• Gambetta et Bazaine

    La guerre de 1870 a été déclenchée à la suite d’un malentendu, une erreur de traduction, finement ciselée par le chancelier prussien Bismarck, lorsqu’il renvoya la « dépêche d’Ems » de Guillaume 1er en la modifiant de telle sorte qu’elle apparaisse comme offensante aux yeux de l’entourage de Napoléon III. Car il fallait à Bismarck une guerre pour rallier à la Prusse les Etats allemands du Sud réticents à s’agréger à lui.

    La dépêche va avoir l’effet escompté par le rigide comte Otto von Bismarck. En quelques jours, du 13 au 19 juillet 1870, on passe, côté français, de l’affront inacceptable mais non vérifié, à l’appel des réservistes puis au vote des crédits pour la mobilisation et, enfin, à la déclaration de guerre. Or, la France n’est pas prête, contrairement à la Prusse et aux états allemands. Outre-Rhin, les principes de Clausewitz imprègnent des états-majors réorganisés, les canons Krupp en acier surpassent l’artillerie française. La Prusse, renforcée par les autres corps allemands, peut ainsi aligner 500.000 combattants pendant que l’Empire français n’en rassemble en urgence que la moitié, environ 265.000 hommes.

    Laissant la régence à l’impératrice, Napoléon III croit de son devoir de se porter en avant des troupes. Le 28 juillet, il est à Metz mais ne peut empêcher les retraites successives de Mac-Mahon en Alsace, de Bazaine qui se replie de Forbach sur Metz. Seule Strasbourg résiste et surtout Belfort avec un Denfert-Rochereau déterminé. Bien que battues à Rezonville, les armées allemandes du Kronprinz maintiennent partout l’offensive. De nombreux combats opposent les deux armées qui se battent durement à Wissembourg, Froeschwiller, Spicheren, Freyming, Borny, Gravelotte, Saint-Privat ou Noisseville. Napoléon III reprend le commandement de l’armée d’Alsace repliée à Châlons sur Marne pour opérer un grand mouvement par le Nord. Mais il se fait enfermer dans Sedan, doit capituler avec 100.000 hommes le 02 septembre 1870 et se constituer prisonnier. C’est l’humiliation et l’effondrement de l’Empire.

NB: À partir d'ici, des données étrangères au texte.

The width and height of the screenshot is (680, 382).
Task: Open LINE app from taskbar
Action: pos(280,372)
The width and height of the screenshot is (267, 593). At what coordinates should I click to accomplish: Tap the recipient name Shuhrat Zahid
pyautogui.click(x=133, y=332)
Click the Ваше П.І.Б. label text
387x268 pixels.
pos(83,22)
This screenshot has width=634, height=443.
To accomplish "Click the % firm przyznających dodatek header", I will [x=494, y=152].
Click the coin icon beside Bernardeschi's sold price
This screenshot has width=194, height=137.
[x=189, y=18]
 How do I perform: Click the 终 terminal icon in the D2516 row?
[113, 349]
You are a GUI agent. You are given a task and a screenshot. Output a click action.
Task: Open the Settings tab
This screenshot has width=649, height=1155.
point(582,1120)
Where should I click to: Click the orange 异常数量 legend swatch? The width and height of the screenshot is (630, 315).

    Mais ce n’est pas la fin de la guerre que les Républicains, à Paris, veulent poursuivre à tout prix. Léon Gambetta proclame la République et un gouvernement provisoire de défense nationale est constitué avec, notamment, Favre et le général Trochu, chargé d’organiser la résistance armée de la garnison parisienne face aux Prussiens qui assiègent déjà la capitale. Le général échouera dans ses tentatives, ce qui donnera à Victor Hugo l’occasion du bon mot célèbre de « Trochu, du verbe trop choir ».

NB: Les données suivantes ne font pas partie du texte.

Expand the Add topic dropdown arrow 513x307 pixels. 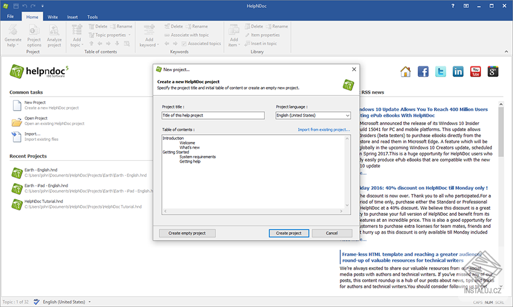[82, 45]
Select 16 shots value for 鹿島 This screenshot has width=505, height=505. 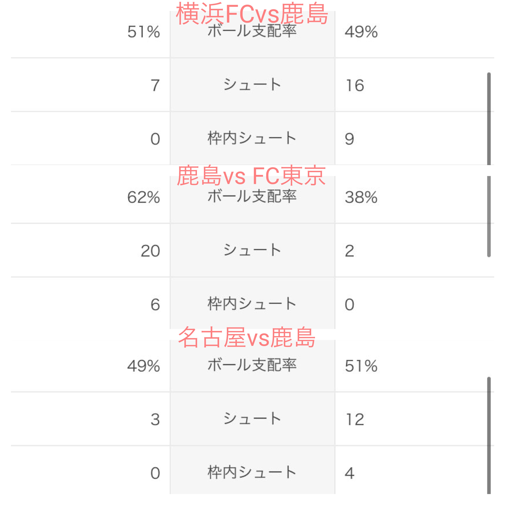click(x=354, y=85)
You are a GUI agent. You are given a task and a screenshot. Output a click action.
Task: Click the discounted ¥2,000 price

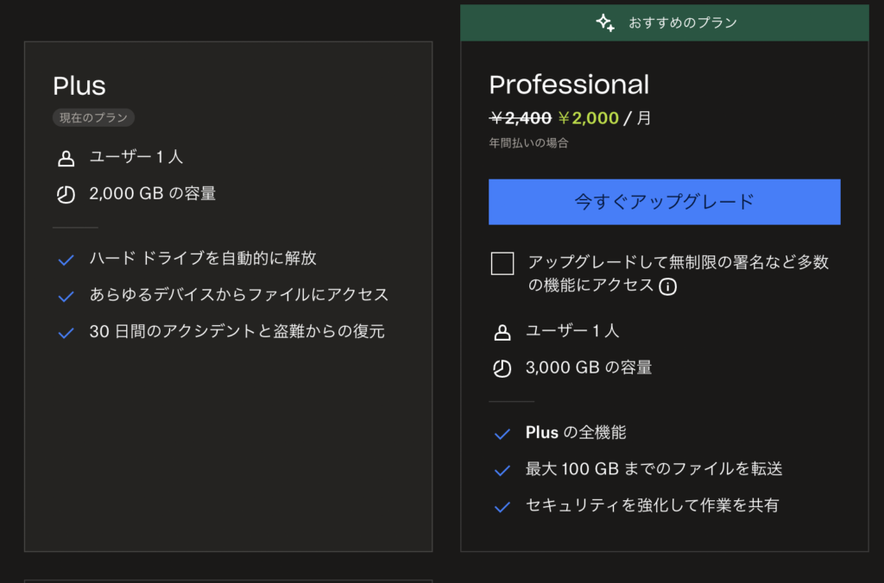tap(589, 118)
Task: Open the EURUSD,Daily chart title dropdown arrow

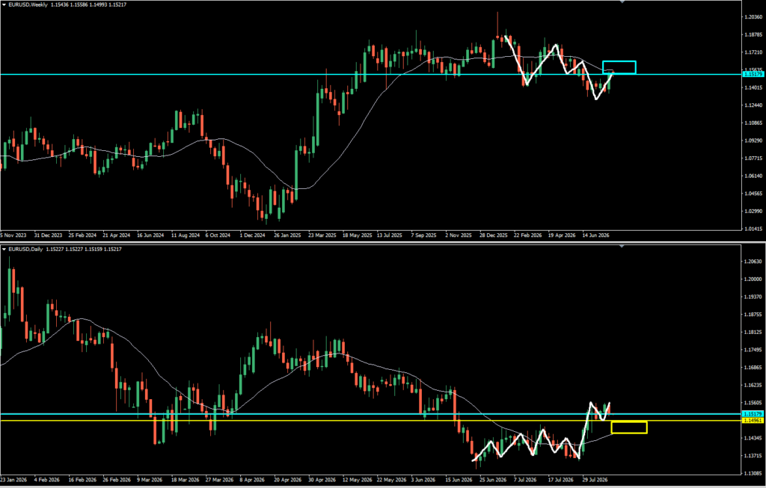Action: coord(4,250)
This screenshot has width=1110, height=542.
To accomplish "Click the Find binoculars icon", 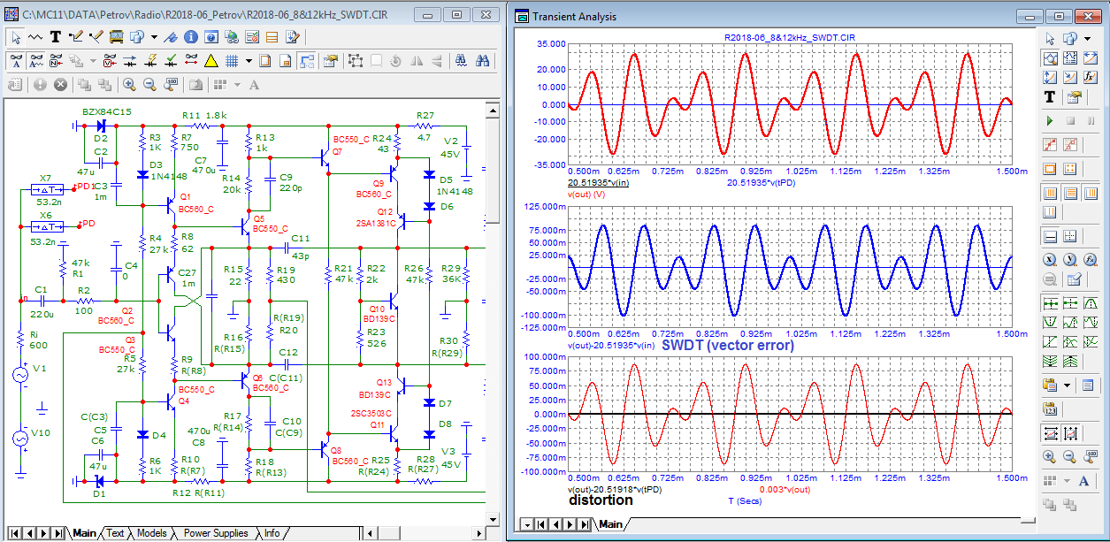I will pos(483,61).
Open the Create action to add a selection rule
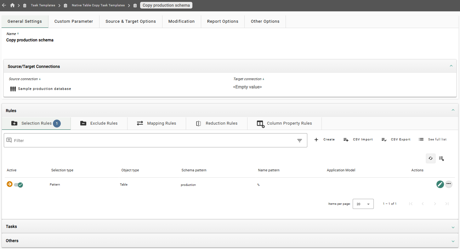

    Face à cette situation, le gouvernement envoie une délégation à Tours, avec Crémieux, ministre de la justice, bientôt rejoint par Gambetta, investi des ministères de l’Intérieur et de la Guerre. Le 08 octobre 1870, Gambetta s’élève donc en ballon depuis la colline de Montmartre, pour éviter les bombardements et barrages prussiens. Mais le vent est contraire et les poussent vers les lignes ennemies. C’est finalement en train et avec deux jours de retard  que la délégation rejoindra Tours. La mission de Gambetta est de lever des troupes pour continuer la lutte « à outrance » et coordonner la résistance à l’envahisseur. Il lève ainsi l’armée de la Loire. Tout n’est pas perdu, en effet, car il reste l’armée de Bazaine qui, croit-on, tient bon dans Metz assiégée elle aussi. Certes, son armée ne pourra pas être secourue par celle du Nord, de Faidherbe, battue à Saint-Quentin ni par celle de l’Est, avec Bourbaki, stoppée à Héricourt mais Bazaine et Denfert-Rochereau vont retourner la situation, que diable ! Il suffira ensuite à l’armée de la Loire de foncer sur Orléans et délivrer Paris.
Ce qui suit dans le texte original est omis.